Odwiedzający przed Bożym Narodzeniem żołnierzy w Afganistanie brytyjski premier David Cameron zasygnalizował we wtorek, że jest za większym wycofaniem wojsk brytyjskich w 2013 r., a nie bezpośrednio przed wyznaczonym na schyłek 2014 zakończeniem operacji bojowych.
"Między sojusznikami trwają obecnie rozmowy, jak dokładnie postępuje przenoszenie (odpowiedzialności za bezpieczeństwo na stronę afgańską) i jaki jest właściwy sposób zmniejszenia liczebności wojsk między rokiem 2012 i 2014" - powiedział Cameron towarzyszącym mu dziennikarzom.

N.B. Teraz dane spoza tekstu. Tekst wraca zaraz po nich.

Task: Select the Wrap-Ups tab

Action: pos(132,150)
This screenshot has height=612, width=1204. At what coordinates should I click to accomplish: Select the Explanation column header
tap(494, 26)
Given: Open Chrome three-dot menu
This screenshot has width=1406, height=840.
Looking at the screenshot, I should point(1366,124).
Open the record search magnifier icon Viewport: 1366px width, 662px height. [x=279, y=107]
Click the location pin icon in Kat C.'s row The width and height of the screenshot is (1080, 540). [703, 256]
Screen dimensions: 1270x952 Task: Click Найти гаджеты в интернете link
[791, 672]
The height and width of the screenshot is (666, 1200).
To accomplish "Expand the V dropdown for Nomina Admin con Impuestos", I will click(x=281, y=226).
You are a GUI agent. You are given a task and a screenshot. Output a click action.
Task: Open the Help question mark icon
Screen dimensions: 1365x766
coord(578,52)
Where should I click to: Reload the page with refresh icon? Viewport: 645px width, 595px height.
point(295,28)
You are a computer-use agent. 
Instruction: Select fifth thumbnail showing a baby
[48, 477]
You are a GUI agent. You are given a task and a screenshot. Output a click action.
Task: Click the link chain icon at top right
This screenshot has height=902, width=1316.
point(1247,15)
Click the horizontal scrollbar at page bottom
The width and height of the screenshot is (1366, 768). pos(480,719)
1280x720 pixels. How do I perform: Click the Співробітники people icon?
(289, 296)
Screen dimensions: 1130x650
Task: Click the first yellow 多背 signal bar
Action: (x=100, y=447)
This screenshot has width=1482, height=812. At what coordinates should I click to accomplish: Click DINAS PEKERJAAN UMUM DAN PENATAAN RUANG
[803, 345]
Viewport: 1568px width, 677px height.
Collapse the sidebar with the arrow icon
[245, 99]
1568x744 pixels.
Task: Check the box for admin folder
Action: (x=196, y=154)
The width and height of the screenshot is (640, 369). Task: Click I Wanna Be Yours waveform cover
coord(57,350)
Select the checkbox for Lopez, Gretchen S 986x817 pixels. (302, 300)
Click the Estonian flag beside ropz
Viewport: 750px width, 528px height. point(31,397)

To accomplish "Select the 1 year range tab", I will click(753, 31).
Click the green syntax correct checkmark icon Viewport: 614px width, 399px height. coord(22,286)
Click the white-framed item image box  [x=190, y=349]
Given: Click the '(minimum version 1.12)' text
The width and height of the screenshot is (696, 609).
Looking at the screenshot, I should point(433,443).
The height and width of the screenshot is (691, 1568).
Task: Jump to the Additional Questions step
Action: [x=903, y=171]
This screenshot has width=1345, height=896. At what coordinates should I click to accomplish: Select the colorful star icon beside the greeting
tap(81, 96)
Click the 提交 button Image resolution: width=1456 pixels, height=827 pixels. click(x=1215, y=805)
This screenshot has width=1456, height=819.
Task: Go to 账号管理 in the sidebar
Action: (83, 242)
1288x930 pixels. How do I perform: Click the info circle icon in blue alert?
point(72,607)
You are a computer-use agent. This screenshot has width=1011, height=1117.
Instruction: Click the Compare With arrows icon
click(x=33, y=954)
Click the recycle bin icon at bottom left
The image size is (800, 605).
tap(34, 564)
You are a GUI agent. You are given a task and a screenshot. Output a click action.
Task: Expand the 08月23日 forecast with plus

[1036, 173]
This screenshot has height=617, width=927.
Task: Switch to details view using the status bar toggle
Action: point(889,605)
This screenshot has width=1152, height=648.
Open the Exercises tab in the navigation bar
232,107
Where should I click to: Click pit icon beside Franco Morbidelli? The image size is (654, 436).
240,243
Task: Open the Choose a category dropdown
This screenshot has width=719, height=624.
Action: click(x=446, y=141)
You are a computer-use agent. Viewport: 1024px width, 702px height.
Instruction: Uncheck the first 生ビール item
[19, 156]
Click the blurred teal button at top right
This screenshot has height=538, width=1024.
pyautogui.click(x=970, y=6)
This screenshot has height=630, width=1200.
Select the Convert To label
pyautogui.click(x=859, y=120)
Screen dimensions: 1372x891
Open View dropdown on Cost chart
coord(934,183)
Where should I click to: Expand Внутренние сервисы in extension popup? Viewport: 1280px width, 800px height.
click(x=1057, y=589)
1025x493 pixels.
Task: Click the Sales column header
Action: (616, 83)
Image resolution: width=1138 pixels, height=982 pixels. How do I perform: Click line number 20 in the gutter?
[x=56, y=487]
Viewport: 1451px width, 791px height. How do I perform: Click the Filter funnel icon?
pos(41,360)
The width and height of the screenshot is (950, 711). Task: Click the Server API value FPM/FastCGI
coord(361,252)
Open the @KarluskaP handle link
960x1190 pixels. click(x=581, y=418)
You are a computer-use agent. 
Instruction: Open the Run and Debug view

"Nie chcę być świadkiem znacznego spiętrzenia (wycofywania wojsk) w 2014 roku. Nie sądzę, by było to praktyczne, ale też nie sądzę, byśmy akurat teraz musieli podejmować twarde i szybkie decyzje w sprawie tego, jakie mamy tutaj mieć siły w roku 2013 lub 2014" - dodał szef brytyjskiego rządu.
Według niego, Wielka Brytania wycofa w przyszłym roku z Afganistanu 500 żołnierzy, zmniejszając w ten sposób swój kontyngent do 9 tys.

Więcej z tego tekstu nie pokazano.